I visited Damien Hirst Venice exhibition few days after its opening. Now, few days before its closing, reviews have been strongly controversial: a majestic example of creativity or, as Andrew Russet states, “one of the worst exhibitions of contemporary art staged in the past decade“? Regardless of the critics, what remains of “Treasures of the Wreck of the Unbelievable” is a great example of transmedia storytelling.
How to define transmedia storytelling? Referring to Henry Jenkins’ 2006 book Convergence Culture, Wikipedia describes it as a narrative form that, making use of several types of media and formats, develops and delivers a story through unique pieces of content. These are not only linked together, but are in narrative synchronization with each other. In simpler terms, it means that instead of finding the same information in different ways (aka multimedia storytelling), users will have to assemble the story’s overall meaning, by matching all its pieces together, which is definitely more interesting and engaging.
Working in social media communication, I was pleasantly surprised to notice how Hirst put transmedia storytelling into the context of an art exhibition, a situation when visitors are used to experience content mostly in one way: by watching something on the wall.
Treasures of the Wreck of the Unbelievable is more than a huge ensemble of artworks, located in the beautiful spaces of Palazzo Grassi and Punta della Dogana: the moment you get the usual leaflet that comes with the ticket (and most of us throws away) is when you realize there’s something completely different from the last exhibition you saw.
That paper brochure is, indeed, a piece of art itself and the first media contributing to the narration: it tells the 2000-year-old story of Cif Amotan II (anagram of “I Am Fiction”), an Antiochian freed slave who became extremely rich and spent the rest of his life traveling the world by sea with his huge ship Apistos (an Ancient Greek word that means “Unbelievable”) and building an incredible collection of treasures.
After the wreck of the Unbelievable, its treasures seemed lost down the Indian Ocean forever, until Damien Hirst decided to fund a team of archeologists to bring them back to life. And that’s what you see at the exhibition: statues, jewels and eclectic objects alternate with behind the scenes footage documenting the recovery of the treasures’ collection. The hypnotic underwater videos create a distorted sensation; they are totally fake, still completely believable. The whole exhibition is built around this balance.
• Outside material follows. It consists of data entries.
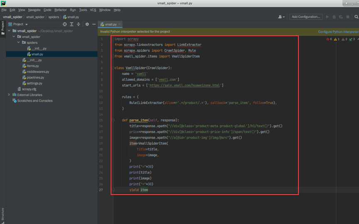Hide the Project panel with minus icon
Screen dimensions: 359x224
(94, 24)
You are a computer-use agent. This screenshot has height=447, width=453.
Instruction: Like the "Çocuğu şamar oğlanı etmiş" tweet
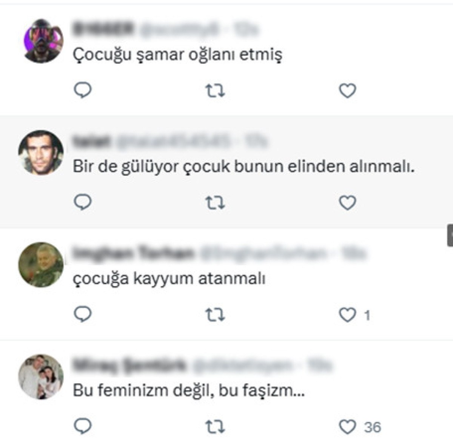pyautogui.click(x=347, y=91)
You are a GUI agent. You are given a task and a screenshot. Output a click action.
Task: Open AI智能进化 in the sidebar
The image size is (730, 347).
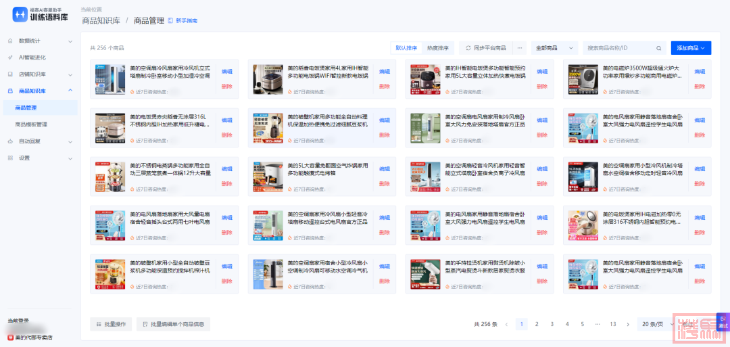(32, 57)
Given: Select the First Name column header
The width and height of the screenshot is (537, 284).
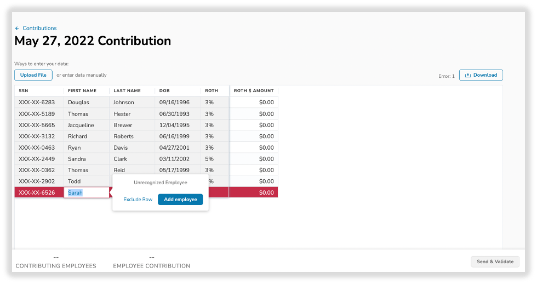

The concepts of post-truth, replica, myth are the main themes of the story Damien Hirst wants to tell us. The recovered collection represents legends and gods from ancient civilizations, but among them you notice contemporary references and quotes to pop culture, from the Egyptian statues reminding Kate Moss, Rihanna, Pharell, to the Grecian nudes that look like fashion mannequins (“they used to represent the society portrayal of the woman”). Some of the pieces are repeated several times: you see the statue as it was found, marked by the water and covered with shells and corals, its brand new museum replica and a precious version for private collectors.
Of course, a lot of these works are extremely flamboyant and redundant and the use of both standard and precious materials – aluminium, LED, gold, marble, silver, jay, malachite – appears eclectic and fascinating, but can also be perceived as kitsch, egocentric and unnecessary. The real jewels of the exhibition are the captions on the wall: more than the boring date – location – technique info, brief and humorous descriptions brilliantly contribute to the odd credibility of a coral-encrusted Mickey Mouse, a SeaWorld sword, a Transformer figure.They perfectly complete the narration of a story that looks authentic from any point of view. In the time and space of the exhibition, what you see, touch and read is true. As the Damien Hirst himself states, truth is in what you decide to believe in, and that explains the massive use of religious icons: art is like a religion, it works only if you believe. Damien Hirst sold us a lie, and that lie is a piece of art.